* Text extract
■ ■ ■ ■ ■ ■ ■

AAA to the Rescue Above and Beyond the Call

Posted by Deborah Chaddock Brown on September 26, 2009 under Customer Moments, empathy, making a difference | Be the First to Comment

I’m out of town.  Using someone else’s car.  I don’t know anyone here or where anything is.  Isn’t that the way most horror movies start?

So I’m at this after hours marketing event in Fountain Hills, AZ - AMAZING GROUP! and when I leave to head for a restaurant, my friend’s car wouldn’t start.  Crap.

I can’t call my friend – they aren’t available.  So I pull out my AAA card and within 30 minutes Jason arrived.

“It’s the battery,” he says. “They don’t last long in Arizona – all this dry heat.  Now you can let the car run and the charge build up for 20 or 30 minutes, but it looks like a dead battery to me.  You’ll only have to call me to come back and jump start you again.”

It’s dark.  The dealership – if I even knew where it was – is long since closed.  The nearby auto mechanic…closed. 

“You know,” Jason says.  “I’m pretty sure the Checkers Auto Parts store will put in a new battery for you but they close pretty soon.  Or you can call AAA and order a battery installed by us but there is a pretty hefty charge.”

I ask where I might find Checkers and he tells me.  It isn’t far away – within ten minutes and so I opt for that option.  I thank him very much and expect him to be on his way.

■ ■ ■ ■ ■ ■ ■

* Given task A
Return the listing below word for word, leaving out the pictures.
The listing that comes next is unrelated to the AAA blog post.

■ ■ ■ ■ ■ ■ ■

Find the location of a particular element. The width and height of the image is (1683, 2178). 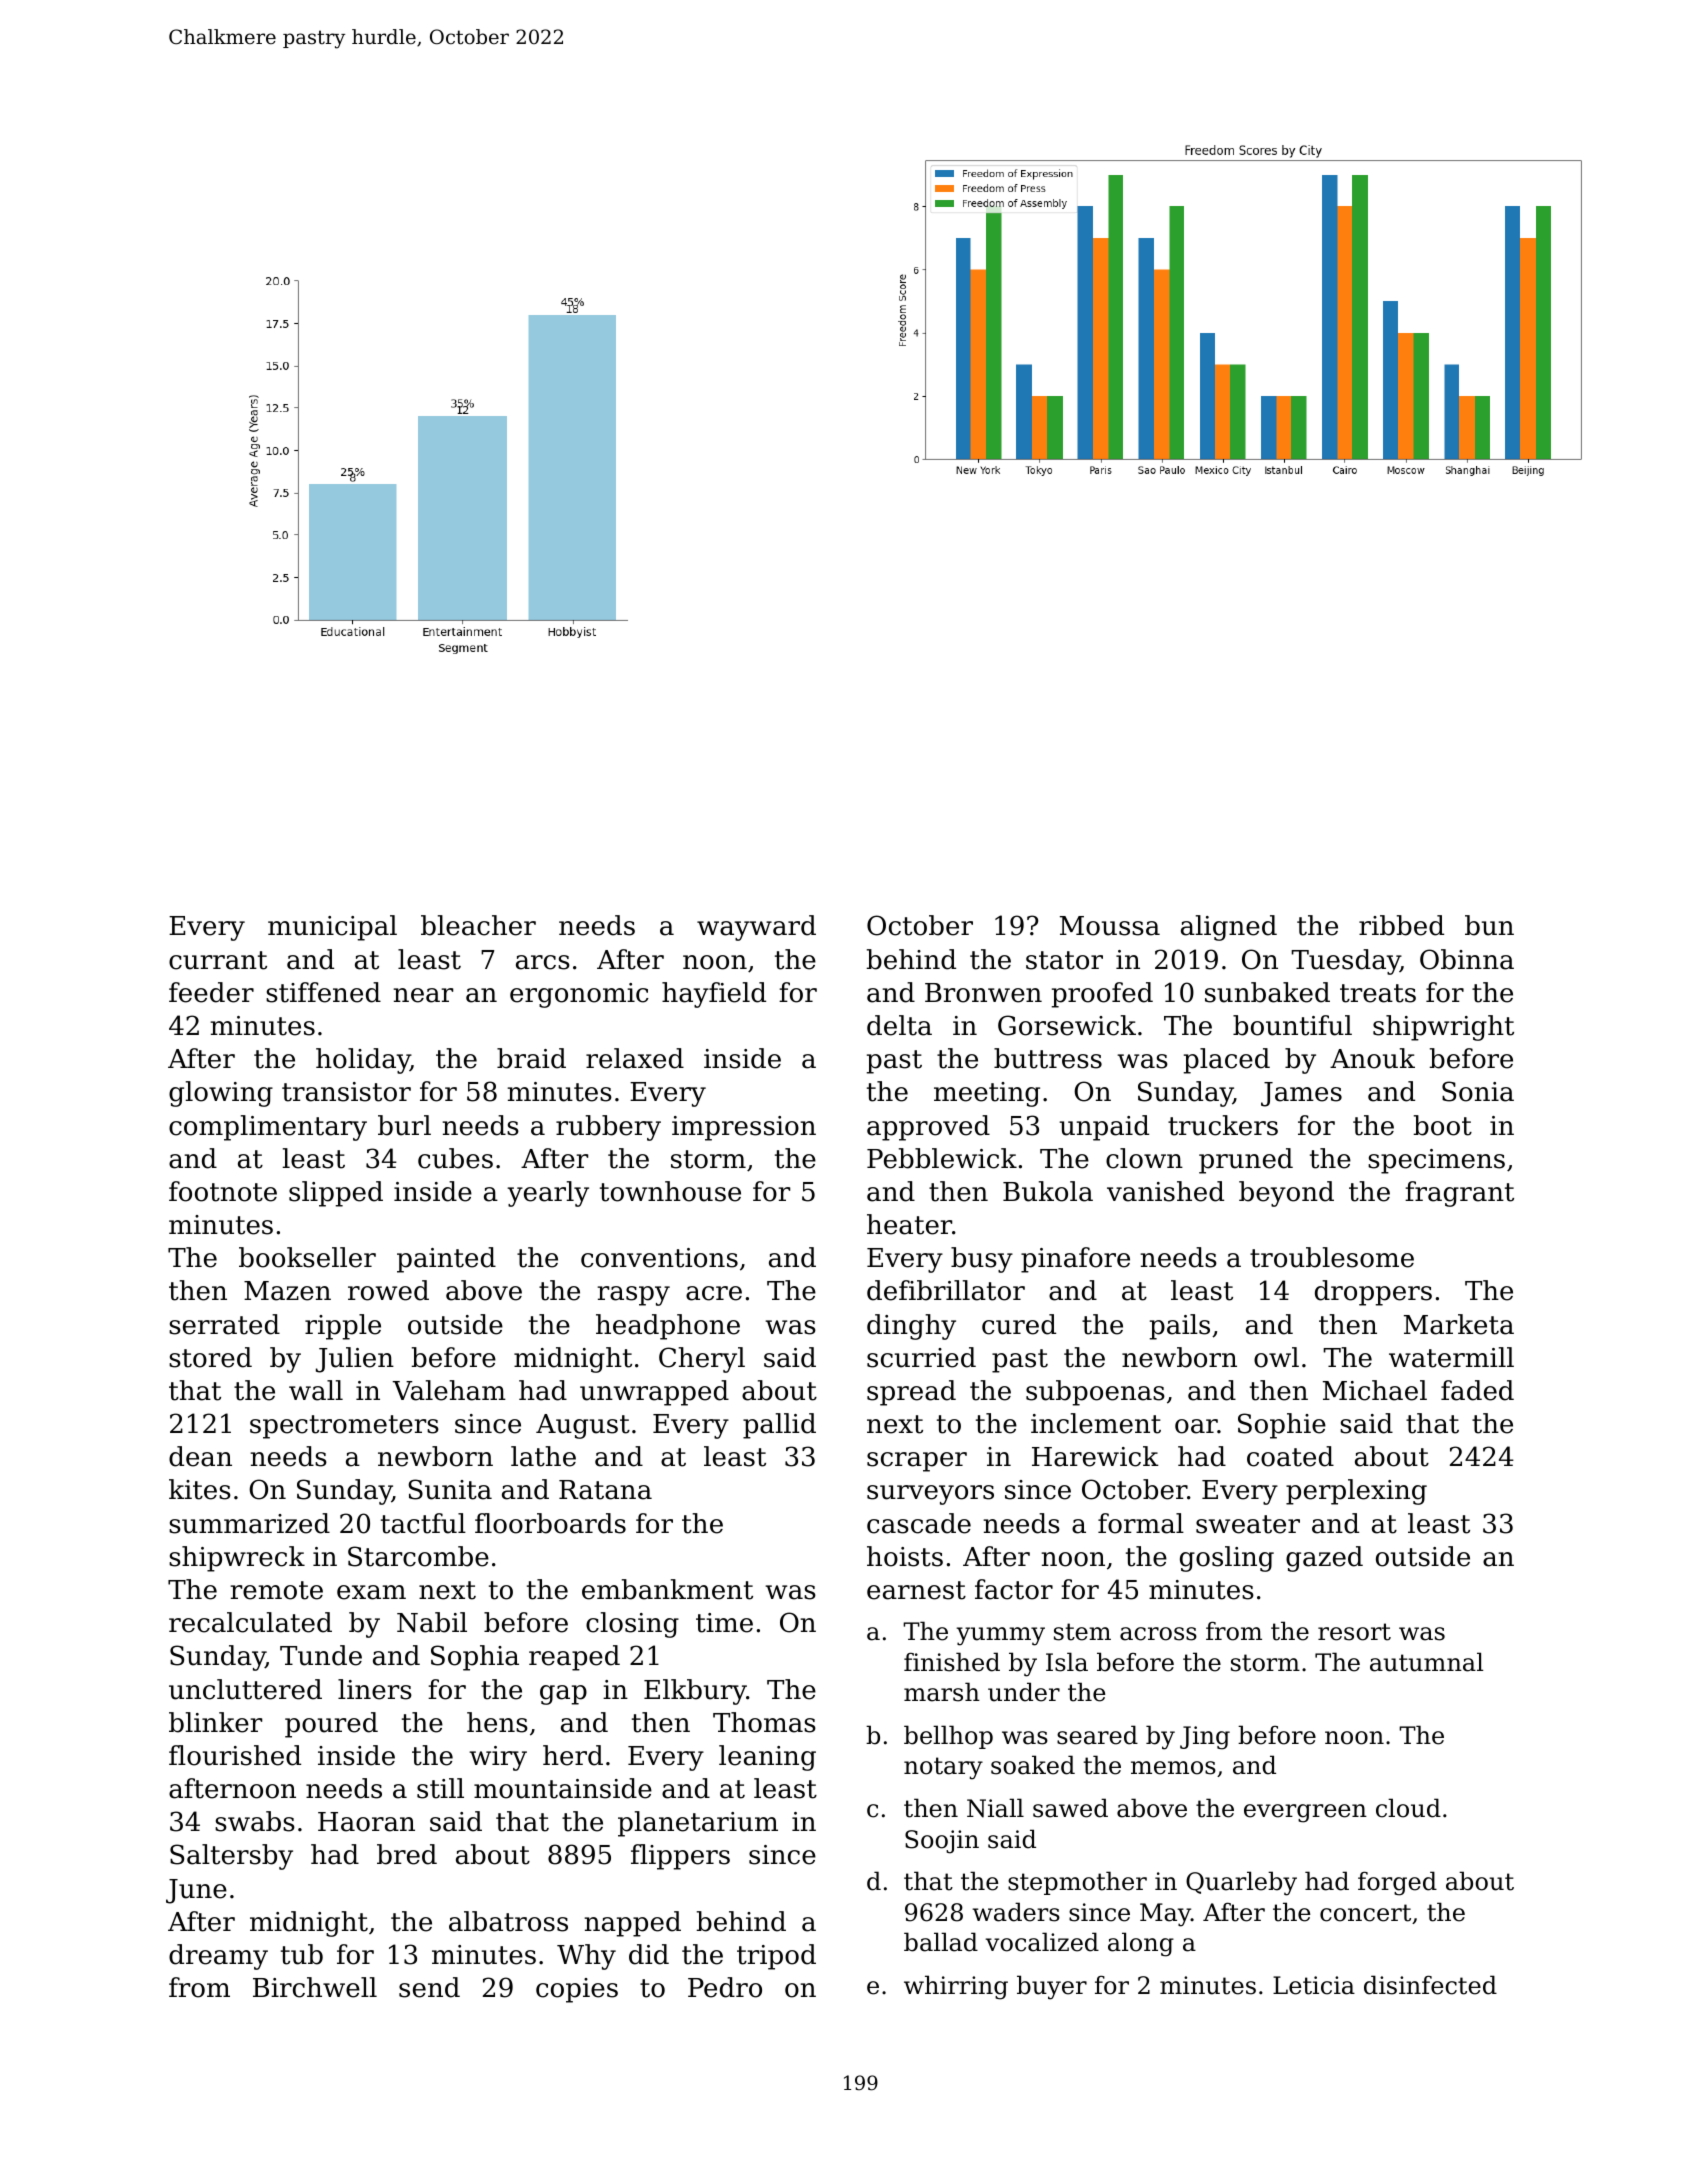

delta is located at coordinates (899, 1025).
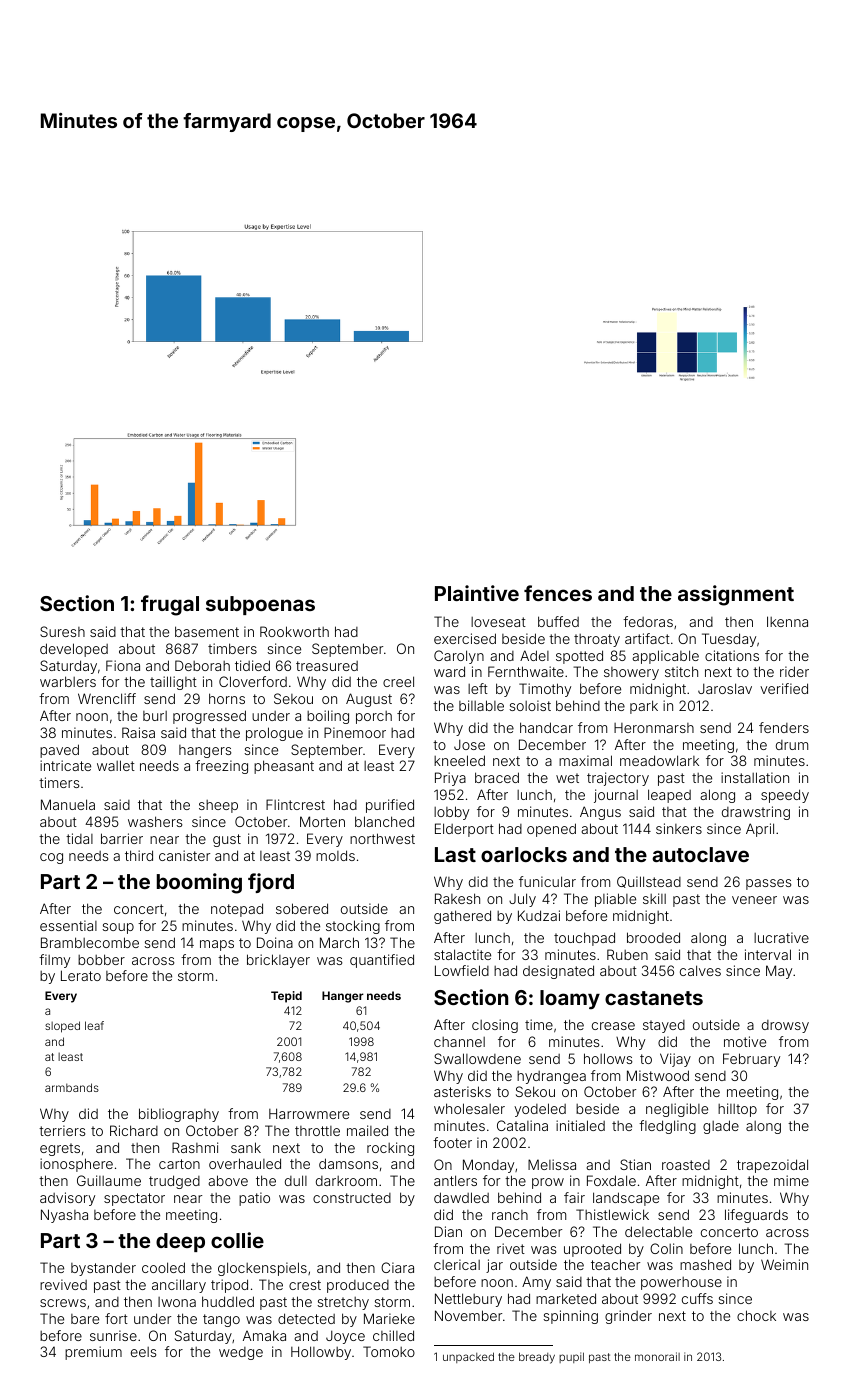  I want to click on Mistwood, so click(658, 1075).
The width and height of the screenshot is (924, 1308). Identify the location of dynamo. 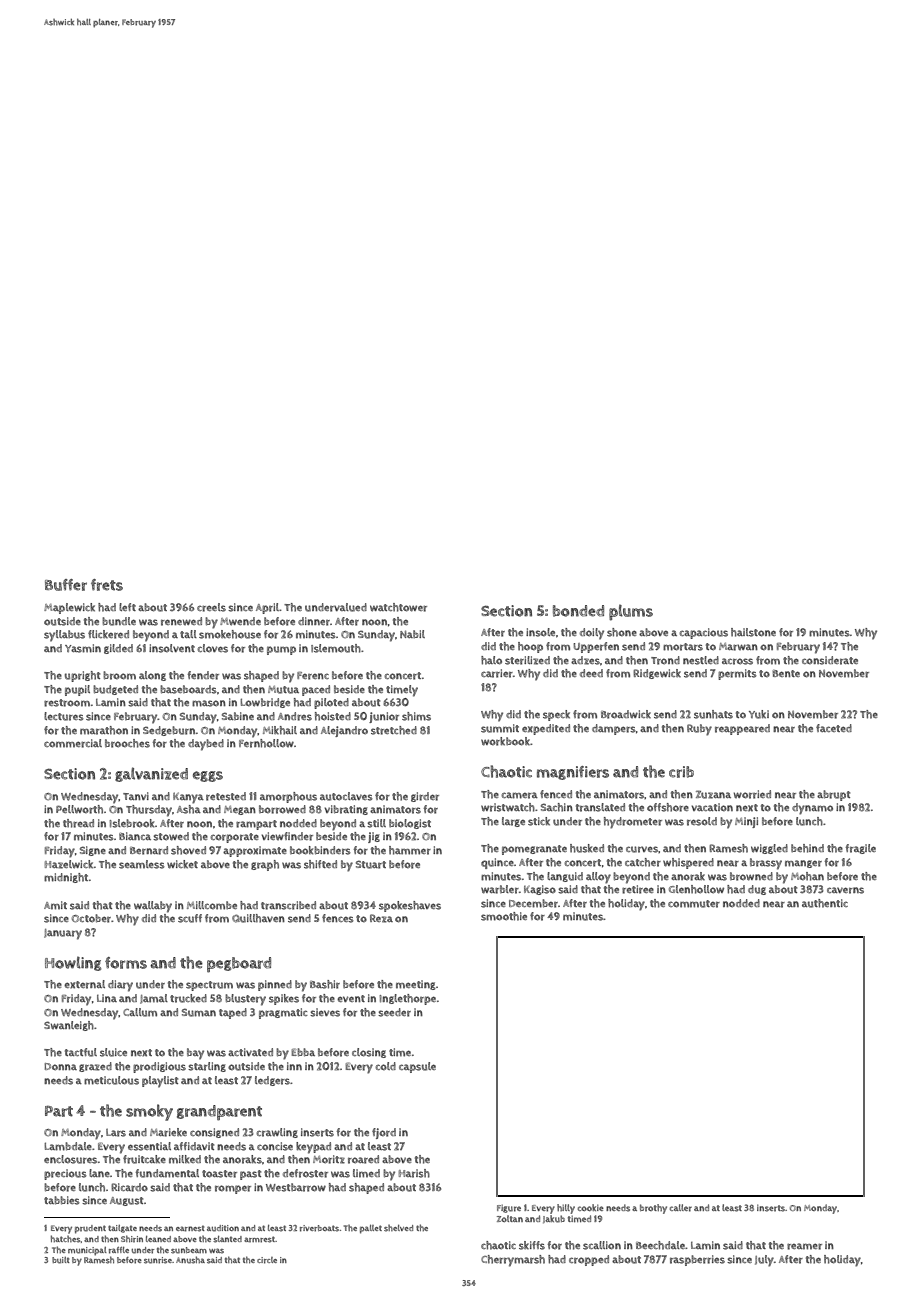
(812, 809).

■ ■ ■ ■ ■ ■ ■

* Given task B
Retype the part of the AAA blog post starting at "Posted by Deborah" and ending at "wouldn’t start.  Crap.", without changing a word.

* Written solution A
Find the location of a particular element. The width and height of the image is (1683, 2178). 

delta is located at coordinates (899, 1025).
  I want to click on Mistwood, so click(658, 1075).
The width and height of the screenshot is (924, 1308). Identify the location of dynamo. 
(812, 809).

* Written solution B
Posted by Deborah Chaddock Brown on September 26, 2009 under Customer Moments, empathy, making a difference | Be the First to Comment

I’m out of town.  Using someone else’s car.  I don’t know anyone here or where anything is.  Isn’t that the way most horror movies start?

So I’m at this after hours marketing event in Fountain Hills, AZ - AMAZING GROUP! and when I leave to head for a restaurant, my friend’s car wouldn’t start.  Crap.